By doing so, it provides practical, data-driven recommendations that operators can trust because they are fully explainable. In turn, it facilitates smoother implementation and better adherence to optimal operational practices.
Ensemble approach
The ensemble approach combines the predictive model and the operational window model to provide a more balanced and robust recommendation. This method leverages high-availability sensor data and laboratory values from the operational window model and high-frequency DCS data from the predictive model.
Separating the inputs based on availability allows for a model that can produce an accurate recommendation. This is true even in situations when some of the more complex instrumentation is unavailable. The recommendations from both models combine and use an affine sum. This allows for adjustable and robust outputs.
The ensemble method ensures that the recommendations are not only accurate but also resilient to changes in operating conditions. This adaptability is crucial in dynamic manufacturing environments where conditions can fluctuate rapidly.
AI-driven optimisation gives companies a competitive edge
The application of AI/ML to optimise chemical additives in the manufacturing process has shown promising results. Markedly, in the case of the reverse osmosis plant, the optimised dosages of coagulants and flocculants led to significant cost savings and improved operational efficiency.
The ensembled approach provided a tuneable and robust system. This way, it could adapt to varying operational conditions and maintain high levels of performance.
The cost savings achieved with AI-driven optimisation were significant, demonstrating the economic viability of such advanced technologies. Additionally, the enhanced operational efficiency contributed to prolonged equipment lifespan and reduced maintenance costs.
This further emphasised the benefits of integrating AI into manufacturing processes.
The success of this proof of concept opens the door to broader applications of AI/ML in manufacturing processes.
Overall, as AI/ML models become more sophisticated and data collection techniques continue to improve, the potential for cost savings and efficiency gains in various manufacturing sectors is substantial.
The integration of AI-driven optimisation can lead to more sustainable and economically viable manufacturing practices, driving innovation and competitiveness in the industry.

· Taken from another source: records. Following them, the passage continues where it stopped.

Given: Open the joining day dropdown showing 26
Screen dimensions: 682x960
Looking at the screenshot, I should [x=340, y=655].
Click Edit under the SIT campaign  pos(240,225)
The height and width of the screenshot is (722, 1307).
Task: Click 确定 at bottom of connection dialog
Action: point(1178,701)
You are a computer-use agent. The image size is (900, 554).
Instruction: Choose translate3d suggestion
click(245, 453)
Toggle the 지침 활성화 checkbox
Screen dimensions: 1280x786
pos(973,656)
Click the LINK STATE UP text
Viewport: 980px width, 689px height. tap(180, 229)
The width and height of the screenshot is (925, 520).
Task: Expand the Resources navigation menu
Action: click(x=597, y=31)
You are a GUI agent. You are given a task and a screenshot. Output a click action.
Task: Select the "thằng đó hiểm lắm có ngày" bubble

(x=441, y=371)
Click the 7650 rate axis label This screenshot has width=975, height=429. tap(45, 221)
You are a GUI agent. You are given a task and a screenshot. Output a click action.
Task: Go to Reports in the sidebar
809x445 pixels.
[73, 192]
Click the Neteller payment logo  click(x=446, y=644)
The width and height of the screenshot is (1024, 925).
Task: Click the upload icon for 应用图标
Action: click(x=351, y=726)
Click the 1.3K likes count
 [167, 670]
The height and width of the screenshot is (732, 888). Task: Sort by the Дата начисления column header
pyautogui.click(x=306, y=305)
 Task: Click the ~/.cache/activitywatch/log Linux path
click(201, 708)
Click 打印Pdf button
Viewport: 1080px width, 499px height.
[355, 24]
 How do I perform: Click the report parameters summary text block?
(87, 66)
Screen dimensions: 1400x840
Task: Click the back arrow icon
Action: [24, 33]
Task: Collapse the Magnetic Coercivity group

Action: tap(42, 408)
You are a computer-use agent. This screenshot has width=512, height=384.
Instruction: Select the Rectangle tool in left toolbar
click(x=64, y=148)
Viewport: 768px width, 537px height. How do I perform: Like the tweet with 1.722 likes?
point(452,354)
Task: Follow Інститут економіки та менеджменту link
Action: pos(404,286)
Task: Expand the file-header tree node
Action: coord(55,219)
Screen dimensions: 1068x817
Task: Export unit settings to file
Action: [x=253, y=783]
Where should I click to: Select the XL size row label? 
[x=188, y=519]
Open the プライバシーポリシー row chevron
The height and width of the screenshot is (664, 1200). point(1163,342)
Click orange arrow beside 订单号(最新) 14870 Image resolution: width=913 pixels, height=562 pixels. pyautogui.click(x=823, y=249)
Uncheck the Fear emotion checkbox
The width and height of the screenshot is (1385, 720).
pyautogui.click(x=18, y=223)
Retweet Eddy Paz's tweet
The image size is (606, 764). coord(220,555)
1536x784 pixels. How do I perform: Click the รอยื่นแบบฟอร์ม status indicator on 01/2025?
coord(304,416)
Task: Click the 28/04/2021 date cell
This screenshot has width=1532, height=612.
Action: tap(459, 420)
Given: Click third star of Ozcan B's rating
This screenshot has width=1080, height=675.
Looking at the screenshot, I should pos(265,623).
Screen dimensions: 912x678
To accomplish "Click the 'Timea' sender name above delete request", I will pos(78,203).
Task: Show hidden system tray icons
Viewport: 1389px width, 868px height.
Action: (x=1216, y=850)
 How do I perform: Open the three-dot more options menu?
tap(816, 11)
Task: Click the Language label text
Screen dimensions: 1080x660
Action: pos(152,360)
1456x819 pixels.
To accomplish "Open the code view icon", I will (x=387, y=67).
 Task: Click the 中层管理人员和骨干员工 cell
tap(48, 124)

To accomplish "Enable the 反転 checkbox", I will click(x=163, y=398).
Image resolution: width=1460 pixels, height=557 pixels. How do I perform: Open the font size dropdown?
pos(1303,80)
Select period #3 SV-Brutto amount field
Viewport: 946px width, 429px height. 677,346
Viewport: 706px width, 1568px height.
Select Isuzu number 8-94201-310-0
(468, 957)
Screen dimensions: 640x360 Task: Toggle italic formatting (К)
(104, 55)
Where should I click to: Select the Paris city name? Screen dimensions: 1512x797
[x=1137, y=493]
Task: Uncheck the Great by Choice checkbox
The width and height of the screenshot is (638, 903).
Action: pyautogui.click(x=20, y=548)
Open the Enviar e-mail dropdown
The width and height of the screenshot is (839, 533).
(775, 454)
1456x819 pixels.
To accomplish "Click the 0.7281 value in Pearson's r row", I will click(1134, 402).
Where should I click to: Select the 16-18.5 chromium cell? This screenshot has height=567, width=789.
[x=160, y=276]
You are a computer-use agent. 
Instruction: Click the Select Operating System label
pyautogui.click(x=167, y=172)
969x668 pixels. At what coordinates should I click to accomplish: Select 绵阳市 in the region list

Moreover, AI’s ability to process vast amounts of data and uncover patterns not immediately evident to human operators can lead to the discovery of new efficiencies and operational strategies.
This not only improves current processes but also fosters a culture of continuous improvement and innovation within manufacturing organisations.
Optimising your processes with AI
The use of AI and machine learning for chemical additive optimisation in manufacturing processes represents a significant advancement in industrial operations. The approach not only reduces costs but also enhances the efficiency and sustainability of manufacturing processes.
Likewise, these technologies will continue to evolve and their impact on manufacturing will grow. Subsequently, this will pave the way for smarter and more efficient industrial practices.
The future of manufacturing lies in harnessing the power of AI and ML to not only optimise processes but also to innovate and stay ahead in a competitive landscape.
With continued advancements and broader adoption, AI-driven optimisation will undoubtedly become a cornerstone of modern manufacturing. It will revolutionise how we produce goods and manage resources.